Evaluated on AIME24+AIME25 (n=3, T=0.5), MATH-500 (n=3, T=0.5), JEEbench subject=='math' subset (n=6, T=0.5), and LiveCodeBench-v5 release window 2024-08-01→2025-02-01 (n=3, T=0.5). All numbers are % accuracy; (±N.N) is the delta vs base Qwen/Qwen2.5-7B-Instruct evaluated under the same protocol.

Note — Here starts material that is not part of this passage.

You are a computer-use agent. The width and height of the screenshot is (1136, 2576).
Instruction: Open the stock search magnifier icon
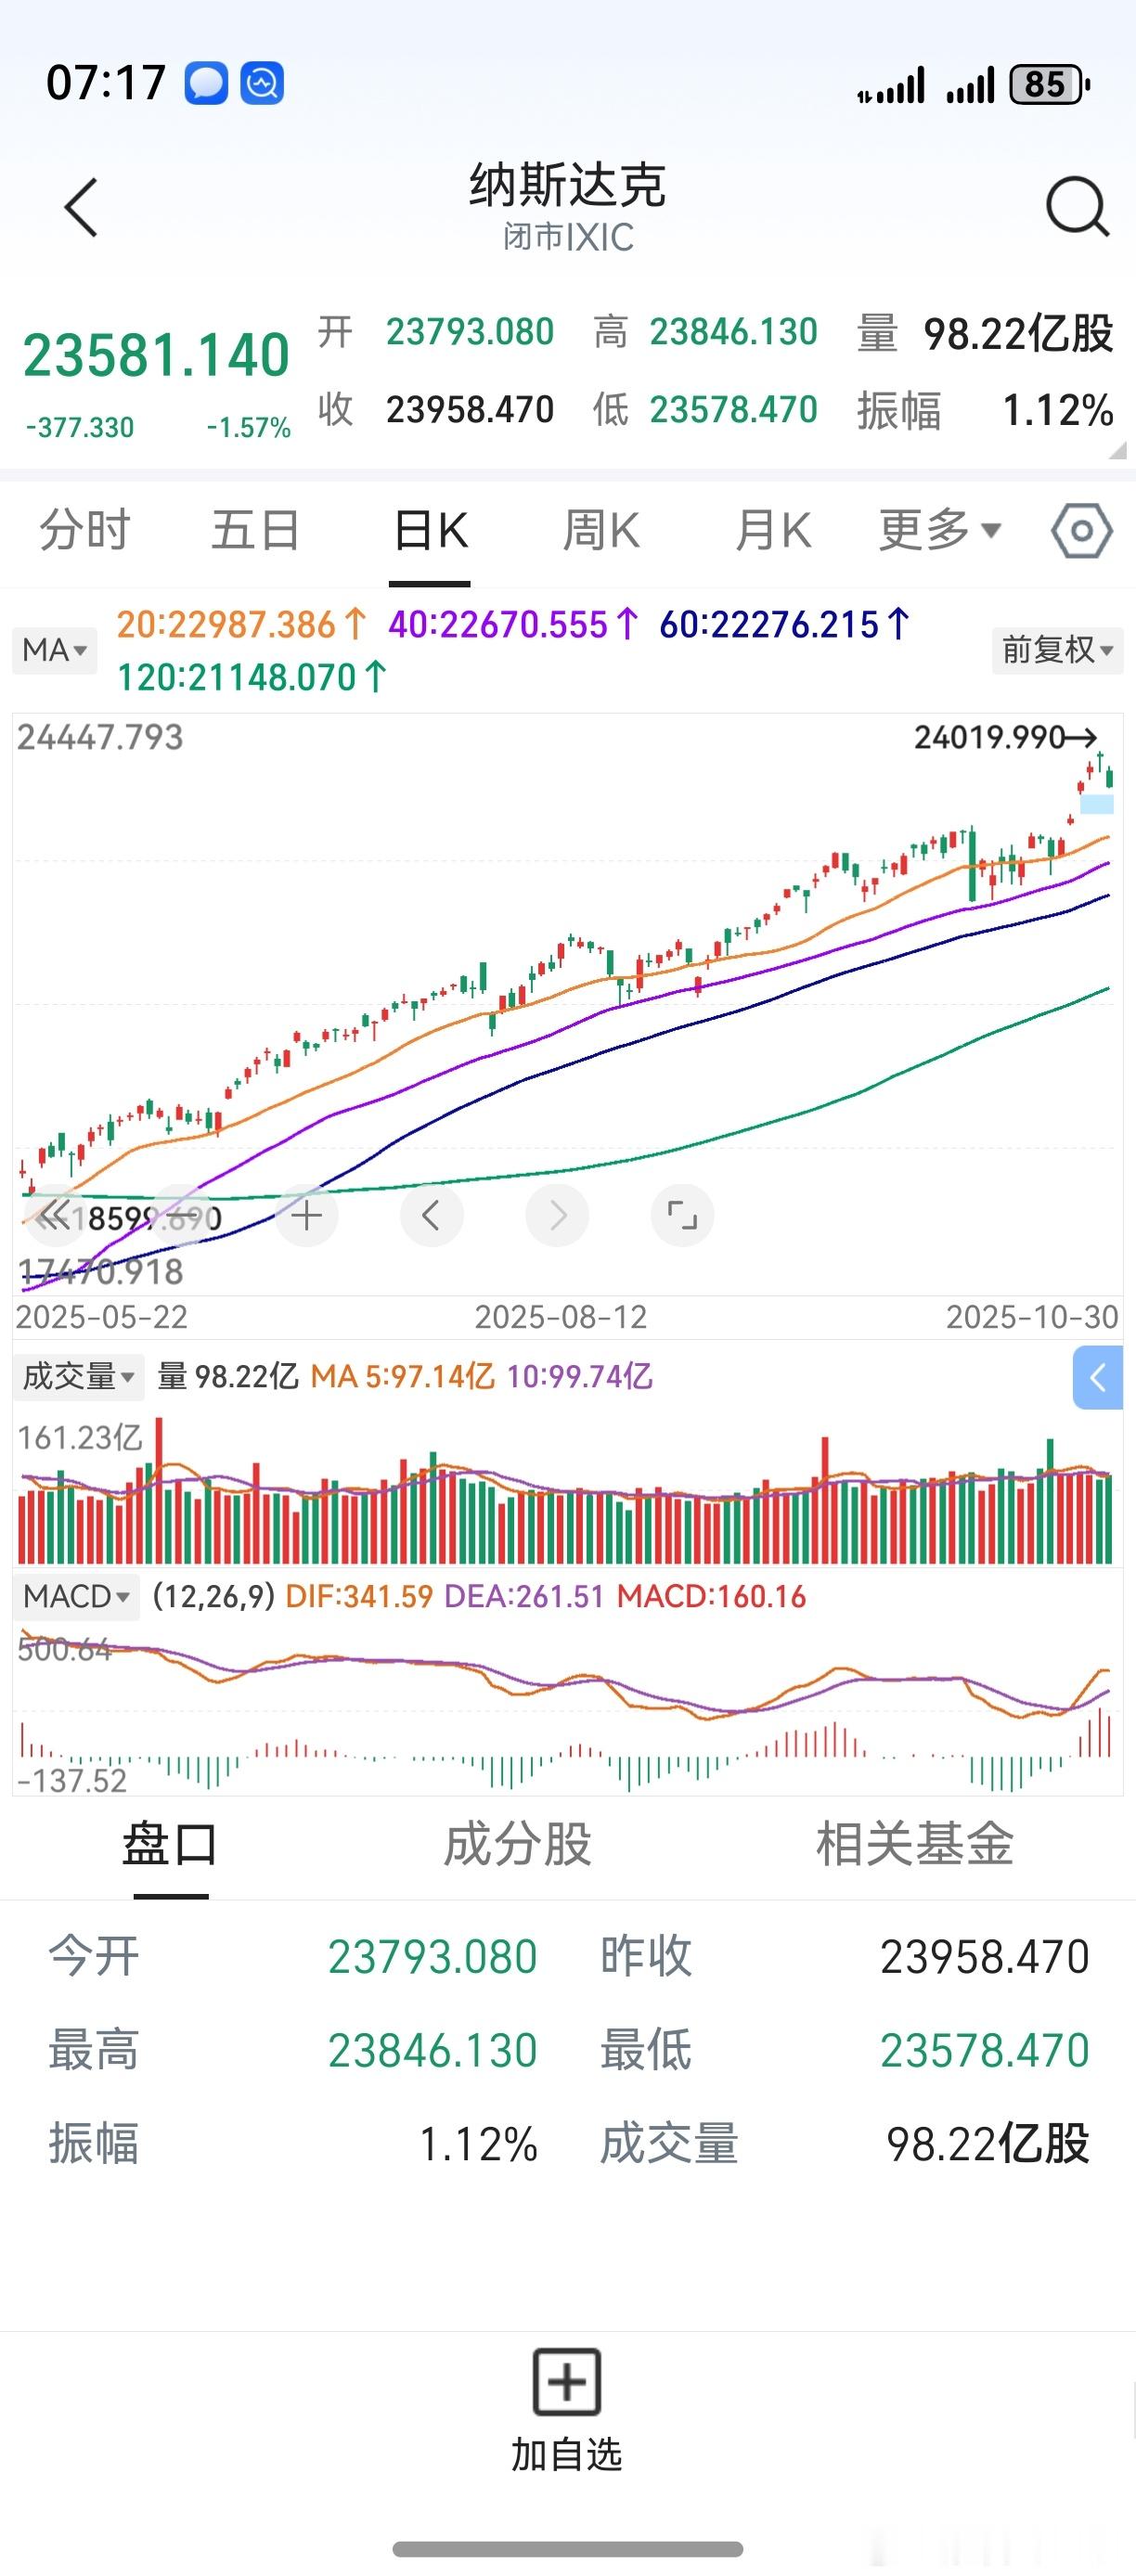(x=1073, y=207)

ckpt	epoch	AIME24	AIME25	MATH500	JEE-math	LCB-v5
base	—	8.89	2.22	70.93	32.49	15.77
`step-00625`	ep1	5.56 (-3.3)	6.67 (+4.4)	59.47 (-11.5)	18.22 (-14.3)	10.75 (-5.0)
`step-01250`	ep2	8.89 (+0.0)	11.11 (+8.9)	66.20 (-4.7)	26.91 (-5.6)	10.75 (-5.0)
`step-01875`	ep3	12.22 (+3.3)	20.00 (+17.8)	71.13 (+0.2)	32.34 (-0.1)	10.04 (-5.7)
`step-02500`	ep4	14.44 (+5.6)	13.33 (+11.1)	74.87 (+3.9)	33.69 (+1.2)	12.19 (-3.6)
`step-03125`	ep5	12.22 (+3.3)	15.56 (+13.3)	74.73 (+3.8)	35.45 (+3.0)	12.19 (-3.6)
`step-03750`	ep6	13.33 (+4.4)	15.56 (+13.3)	73.67 (+2.7)	32.70 (+0.2)	11.83 (-3.9)

Checkpoints layout

Each epoch ckpt lives in its own subdirectory inside this repo. To load a specific epoch with 🤗 Transformers:

from transformers import AutoModelForCausalLM, AutoTokenizer
repo = "Chia-Mu-Lab/qwen25-7b-ot-q3_14b-clean-code"
sub  = "checkpoint-2500"  # one of: checkpoint-625, checkpoint-1250, checkpoint-1875, checkpoint-2500, checkpoint-3125, checkpoint-3750
model = AutoModelForCausalLM.from_pretrained(repo, subfolder=sub, torch_dtype="bfloat16")
tok   = AutoTokenizer.from_pretrained(repo, subfolder=sub)

Caveats

Research artifact for studying LLM reasoning-trace exfiltration via prompt injection. Not intended for production use.
Training data is Qwen3-14B's response to OpenThoughts-114k code prompts elicited via a known prompt-injection attack; quality / safety properties of the teacher's response are not curated.
Evaluation uses a single seed (T=0.5, seed=7 for vLLM); per-ckpt variance is ±1-2 pp.